Vernon Gholston comes into this interview wearing a coat of many colors, an impressive black-and-white leather affair graced with multiple colorful patches. Several of the patches contain the unmistakable Old English "D" that many would associate with the baseball Tigers.
"Actually, it's for the city of Detroit," Gholston says. "It's a classic. Next to the Yankees sign, it's probably right up there."
The former Ohio State linebacker knows loyalty. Since the end of the season he has returned to Detroit to visit his family and friends. And he made a trip to the Phoenix area "to cheer my guys on" in the Buckeyes' 24-21 loss to Texas in the Fiesta Bowl.
But other than those jaunts, Gholston has voluntarily been stuck at home base, the Atlantic Health Training Center. We know the quarterbacks are here, having already begun their six-month competition for the starting job. A few other veterans are rehabbing lingering problems from the season or working ahead of next month's start on the off-season strength and conditioning program. Gholston is one of the latter.
"I'm just getting an early jump on things," he said. "I'm just trying to get back into things, getting the body woken back up. We were down there today for a pretty good workout, about an hour and a half, with a light little run. I think Monday we're going to kick it up a notch."
Monday was yesterday and Gholston has already begun working with strength coach Sal Alosi and his staff to put himself in the best possible position to hit the ground running in the new regime of head coach Rex Ryan and defensive coordinator Mike Pettine. Possibly, the Ryan reign has Vernon geeked up just a bit.
"From day one they came in talking about being an attacking team, an attacking defense," he said. "I'm right in line with that. That's what I like to do. Hopefully, that'll be the case.
"I'm always excited to play football. Obviously, after a rookie year, you're excited to get back and know what's going on. Obviously with a new staff in place, it kind of still is a rookie year, but more so for everybody in a sense. It's a fresh start, a new system to learn. But I think we have good days ahead of us."
Gholston's true rookie year didn't go as swimmingly as anyone wanted. The sixth pick of the 2008 draft got fewer than 100 defensive snaps, making five tackles and no sacks. His only play even at the line of scrimmage was a shared tackle of RB Fred Jackson at Buffalo in Game 8. His biggest contributions came on special teams, where he made 12 tackles in kick coverage.
But Gholston, while not ecstatic with that production, doesn't seem shaken by the season and demonstrates a calm confidence that his sophomore NFL season will be more impactful.
"I feel great about everything," he said of the microscope that many fans and reporters put him under. "Obviously, more than others, I place a high expectation on myself. I think when you do that, others' views, whatever they have to say, is not that important because you expect more from yourself.
"I never have regrets about anything, so everything's a learning process. You take what you can from every situation and you build on it.
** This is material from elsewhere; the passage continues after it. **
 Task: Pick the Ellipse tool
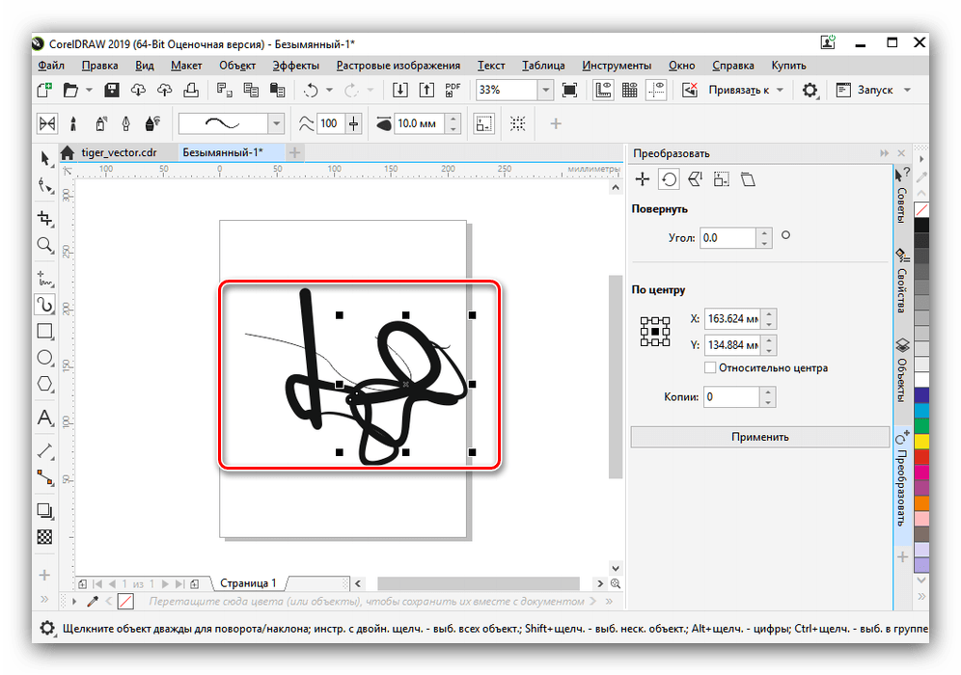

I think you can even get more from not being on the field sometimes, just as far as preparation, things like that. I think it was good for me. Coming back the second year, you're really anxious to get on the field."
But what will VG come back as? Is there a different role in his future than as a sometimes-pass-rushing, sometimes-run-stuffing, sometimes-dropping-into-coverage 3-4 outside linebacker? Well, Ryan and Pettine have already provided some snapshots of their scheme and the different ways players will be used in it. Gholston said he's sneaked some peaks at some recent Baltimore Ravens defensive footage.
"Even just being a fan of football, you're watching that defense in previous years, obviously it's always been one of the top in the league. You look at the players they have, just the way they go about it.. That's something you kind of thrive off of. Now with Rex bringing his defensive system here, you've really got to watch closer."
Gholston's paying attention. He's said one of the most important things he picked up as a rookie, from linebackers coach Jim Herrmann, was that "It's just football." And he gives the impression that he's got that simple statement down, he's got his feet under him, and he's ready to move forward, in more ways than one.
"With the first year," he said, "you come in and you're not really clued in on everything. There's new stuff to learn, new places to be, a new position. So once you've got a chance to get all that under you're belt, understand what you're doing, it kind of puts you back to just playing football again."